Write out the items below as a numbered list, leaving out blank lines.
Content starts
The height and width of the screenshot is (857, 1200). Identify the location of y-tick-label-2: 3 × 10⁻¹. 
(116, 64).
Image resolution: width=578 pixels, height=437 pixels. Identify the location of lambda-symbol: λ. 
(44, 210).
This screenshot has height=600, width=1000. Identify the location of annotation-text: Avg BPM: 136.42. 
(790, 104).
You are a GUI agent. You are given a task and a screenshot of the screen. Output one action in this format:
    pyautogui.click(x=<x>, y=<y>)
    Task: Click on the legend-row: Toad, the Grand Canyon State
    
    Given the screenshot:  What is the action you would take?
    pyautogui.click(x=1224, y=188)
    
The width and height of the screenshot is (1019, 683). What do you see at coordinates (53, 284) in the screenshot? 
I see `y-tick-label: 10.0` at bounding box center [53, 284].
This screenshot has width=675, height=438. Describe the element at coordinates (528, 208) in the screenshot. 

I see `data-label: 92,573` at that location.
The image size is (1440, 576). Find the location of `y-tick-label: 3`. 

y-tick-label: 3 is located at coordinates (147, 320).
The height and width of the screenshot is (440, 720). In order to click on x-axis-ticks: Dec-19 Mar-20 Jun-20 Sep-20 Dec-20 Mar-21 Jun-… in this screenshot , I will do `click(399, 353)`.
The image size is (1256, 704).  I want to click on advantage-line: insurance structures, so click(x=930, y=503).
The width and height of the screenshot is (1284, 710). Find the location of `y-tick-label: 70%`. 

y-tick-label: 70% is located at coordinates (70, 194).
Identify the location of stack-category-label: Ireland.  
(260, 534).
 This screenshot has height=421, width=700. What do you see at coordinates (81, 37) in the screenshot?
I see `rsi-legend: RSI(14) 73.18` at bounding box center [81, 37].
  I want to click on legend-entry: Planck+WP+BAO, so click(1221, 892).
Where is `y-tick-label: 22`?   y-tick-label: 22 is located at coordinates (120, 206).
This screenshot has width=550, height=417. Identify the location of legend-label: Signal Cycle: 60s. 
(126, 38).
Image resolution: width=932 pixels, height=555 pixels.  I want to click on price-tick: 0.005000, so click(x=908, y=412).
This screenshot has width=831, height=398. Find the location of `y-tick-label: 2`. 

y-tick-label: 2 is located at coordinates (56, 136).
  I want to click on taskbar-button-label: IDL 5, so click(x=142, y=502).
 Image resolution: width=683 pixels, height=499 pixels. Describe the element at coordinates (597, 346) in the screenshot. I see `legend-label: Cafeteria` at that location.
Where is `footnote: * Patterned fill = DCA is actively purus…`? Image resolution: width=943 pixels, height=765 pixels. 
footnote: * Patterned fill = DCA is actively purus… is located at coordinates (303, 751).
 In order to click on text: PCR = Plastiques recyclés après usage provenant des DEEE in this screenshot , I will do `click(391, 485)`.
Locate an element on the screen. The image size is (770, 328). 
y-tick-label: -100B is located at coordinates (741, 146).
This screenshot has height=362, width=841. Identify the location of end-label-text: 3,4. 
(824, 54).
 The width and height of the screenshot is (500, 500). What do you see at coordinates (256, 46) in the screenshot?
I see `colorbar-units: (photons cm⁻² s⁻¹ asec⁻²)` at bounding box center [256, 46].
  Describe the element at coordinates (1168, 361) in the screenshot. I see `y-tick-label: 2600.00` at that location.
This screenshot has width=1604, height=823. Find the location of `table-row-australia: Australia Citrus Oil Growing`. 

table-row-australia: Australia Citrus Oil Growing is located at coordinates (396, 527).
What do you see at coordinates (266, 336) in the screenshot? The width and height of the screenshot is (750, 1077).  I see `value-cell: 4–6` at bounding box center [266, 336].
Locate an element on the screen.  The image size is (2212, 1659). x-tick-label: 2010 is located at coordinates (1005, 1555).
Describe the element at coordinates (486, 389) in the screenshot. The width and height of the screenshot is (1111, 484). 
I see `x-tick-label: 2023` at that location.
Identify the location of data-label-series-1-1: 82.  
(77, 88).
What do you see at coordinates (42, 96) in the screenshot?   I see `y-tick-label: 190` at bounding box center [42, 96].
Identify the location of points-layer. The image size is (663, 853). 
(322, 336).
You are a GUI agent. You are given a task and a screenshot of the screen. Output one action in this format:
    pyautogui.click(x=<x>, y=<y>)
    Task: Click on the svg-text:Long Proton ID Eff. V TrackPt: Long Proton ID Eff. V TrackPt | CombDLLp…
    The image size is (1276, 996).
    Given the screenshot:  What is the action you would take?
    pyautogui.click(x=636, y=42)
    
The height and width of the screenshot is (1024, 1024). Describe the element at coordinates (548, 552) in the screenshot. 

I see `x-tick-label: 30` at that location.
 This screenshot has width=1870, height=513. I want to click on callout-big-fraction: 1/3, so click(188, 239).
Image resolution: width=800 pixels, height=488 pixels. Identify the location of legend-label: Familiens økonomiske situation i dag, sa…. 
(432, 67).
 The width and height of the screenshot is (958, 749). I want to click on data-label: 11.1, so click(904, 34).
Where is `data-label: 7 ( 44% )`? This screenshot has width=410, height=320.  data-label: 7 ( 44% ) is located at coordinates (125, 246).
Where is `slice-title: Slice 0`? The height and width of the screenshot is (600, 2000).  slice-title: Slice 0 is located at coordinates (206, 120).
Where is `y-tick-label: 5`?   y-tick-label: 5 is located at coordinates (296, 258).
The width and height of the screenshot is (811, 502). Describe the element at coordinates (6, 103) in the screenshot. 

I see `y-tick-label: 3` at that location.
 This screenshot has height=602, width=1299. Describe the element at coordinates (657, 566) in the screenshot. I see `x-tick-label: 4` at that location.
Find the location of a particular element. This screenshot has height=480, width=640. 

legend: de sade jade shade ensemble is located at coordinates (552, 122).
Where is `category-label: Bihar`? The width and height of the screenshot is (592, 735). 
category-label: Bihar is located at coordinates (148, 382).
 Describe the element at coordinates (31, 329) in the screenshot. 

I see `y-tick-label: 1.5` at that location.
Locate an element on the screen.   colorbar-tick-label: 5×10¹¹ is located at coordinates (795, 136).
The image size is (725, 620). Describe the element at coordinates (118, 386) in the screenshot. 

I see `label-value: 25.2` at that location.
Content ends
> **WRITTEN RESPONSE**
1. The height and width of the screenshot is (857, 1200). Identify the location of y-tick-label-2: 3 × 10⁻¹. 
2. (116, 64).
3. Image resolution: width=578 pixels, height=437 pixels. Identify the location of lambda-symbol: λ. 
4. (44, 210).
5. This screenshot has height=600, width=1000. Identify the location of annotation-text: Avg BPM: 136.42. 
6. (790, 104).
7. You are a GUI agent. You are given a task and a screenshot of the screen. Output one action in this format:
8.     pyautogui.click(x=<x>, y=<y>)
9.     Task: Click on the legend-row: Toad, the Grand Canyon State
10.     Given the screenshot:  What is the action you would take?
11.     pyautogui.click(x=1224, y=188)
12. The width and height of the screenshot is (1019, 683). What do you see at coordinates (53, 284) in the screenshot? 
13. I see `y-tick-label: 10.0` at bounding box center [53, 284].
14. This screenshot has width=675, height=438. Describe the element at coordinates (528, 208) in the screenshot. 
15. I see `data-label: 92,573` at that location.
16. The image size is (1440, 576). Find the location of `y-tick-label: 3`. 
17. y-tick-label: 3 is located at coordinates (147, 320).
18. The height and width of the screenshot is (440, 720). In order to click on x-axis-ticks: Dec-19 Mar-20 Jun-20 Sep-20 Dec-20 Mar-21 Jun-… in this screenshot , I will do `click(399, 353)`.
19. The image size is (1256, 704).  I want to click on advantage-line: insurance structures, so click(x=930, y=503).
20. The width and height of the screenshot is (1284, 710). Find the location of `y-tick-label: 70%`. 
21. y-tick-label: 70% is located at coordinates (70, 194).
22. Identify the location of stack-category-label: Ireland.  
23. (260, 534).
24.  This screenshot has height=421, width=700. What do you see at coordinates (81, 37) in the screenshot?
25. I see `rsi-legend: RSI(14) 73.18` at bounding box center [81, 37].
26.   I want to click on legend-entry: Planck+WP+BAO, so click(1221, 892).
27. Where is `y-tick-label: 22`?   y-tick-label: 22 is located at coordinates (120, 206).
28. This screenshot has width=550, height=417. Identify the location of legend-label: Signal Cycle: 60s. 
29. (126, 38).
30. Image resolution: width=932 pixels, height=555 pixels.  I want to click on price-tick: 0.005000, so click(x=908, y=412).
31. This screenshot has width=831, height=398. Find the location of `y-tick-label: 2`. 
32. y-tick-label: 2 is located at coordinates (56, 136).
33.   I want to click on taskbar-button-label: IDL 5, so click(x=142, y=502).
34.  Image resolution: width=683 pixels, height=499 pixels. Describe the element at coordinates (597, 346) in the screenshot. I see `legend-label: Cafeteria` at that location.
35. Where is `footnote: * Patterned fill = DCA is actively purus…`? Image resolution: width=943 pixels, height=765 pixels. 
36. footnote: * Patterned fill = DCA is actively purus… is located at coordinates (303, 751).
37.  In order to click on text: PCR = Plastiques recyclés après usage provenant des DEEE in this screenshot , I will do `click(391, 485)`.
38. Locate an element on the screen. The image size is (770, 328). 
39. y-tick-label: -100B is located at coordinates (741, 146).
40. This screenshot has height=362, width=841. Identify the location of end-label-text: 3,4. 
41. (824, 54).
42.  The width and height of the screenshot is (500, 500). What do you see at coordinates (256, 46) in the screenshot?
43. I see `colorbar-units: (photons cm⁻² s⁻¹ asec⁻²)` at bounding box center [256, 46].
44.   Describe the element at coordinates (1168, 361) in the screenshot. I see `y-tick-label: 2600.00` at that location.
45. This screenshot has width=1604, height=823. Find the location of `table-row-australia: Australia Citrus Oil Growing`. 
46. table-row-australia: Australia Citrus Oil Growing is located at coordinates (396, 527).
47. What do you see at coordinates (266, 336) in the screenshot? The width and height of the screenshot is (750, 1077).  I see `value-cell: 4–6` at bounding box center [266, 336].
48. Locate an element on the screen.  The image size is (2212, 1659). x-tick-label: 2010 is located at coordinates (1005, 1555).
49. Describe the element at coordinates (486, 389) in the screenshot. The width and height of the screenshot is (1111, 484). 
50. I see `x-tick-label: 2023` at that location.
51. Identify the location of data-label-series-1-1: 82.  
52. (77, 88).
53. What do you see at coordinates (42, 96) in the screenshot?   I see `y-tick-label: 190` at bounding box center [42, 96].
54. Identify the location of points-layer. The image size is (663, 853). 
55. (322, 336).
56. You are a GUI agent. You are given a task and a screenshot of the screen. Output one action in this format:
57.     pyautogui.click(x=<x>, y=<y>)
58.     Task: Click on the svg-text:Long Proton ID Eff. V TrackPt: Long Proton ID Eff. V TrackPt | CombDLLp…
59.     The image size is (1276, 996).
60.     Given the screenshot:  What is the action you would take?
61.     pyautogui.click(x=636, y=42)
62. The height and width of the screenshot is (1024, 1024). Describe the element at coordinates (548, 552) in the screenshot. 
63. I see `x-tick-label: 30` at that location.
64.  This screenshot has width=1870, height=513. I want to click on callout-big-fraction: 1/3, so click(188, 239).
65. Image resolution: width=800 pixels, height=488 pixels. Identify the location of legend-label: Familiens økonomiske situation i dag, sa…. 
66. (432, 67).
67.  The width and height of the screenshot is (958, 749). I want to click on data-label: 11.1, so click(904, 34).
68. Where is `data-label: 7 ( 44% )`? This screenshot has width=410, height=320.  data-label: 7 ( 44% ) is located at coordinates (125, 246).
69. Where is `slice-title: Slice 0`? The height and width of the screenshot is (600, 2000).  slice-title: Slice 0 is located at coordinates (206, 120).
70. Where is `y-tick-label: 5`?   y-tick-label: 5 is located at coordinates (296, 258).
71. The width and height of the screenshot is (811, 502). Describe the element at coordinates (6, 103) in the screenshot. 
72. I see `y-tick-label: 3` at that location.
73.  This screenshot has height=602, width=1299. Describe the element at coordinates (657, 566) in the screenshot. I see `x-tick-label: 4` at that location.
74. Find the location of a particular element. This screenshot has height=480, width=640. 
75. legend: de sade jade shade ensemble is located at coordinates (552, 122).
76. Where is `category-label: Bihar`? The width and height of the screenshot is (592, 735). 
77. category-label: Bihar is located at coordinates (148, 382).
78.  Describe the element at coordinates (31, 329) in the screenshot. 
79. I see `y-tick-label: 1.5` at that location.
80. Locate an element on the screen.   colorbar-tick-label: 5×10¹¹ is located at coordinates (795, 136).
81. The image size is (725, 620). Describe the element at coordinates (118, 386) in the screenshot. 
82. I see `label-value: 25.2` at that location.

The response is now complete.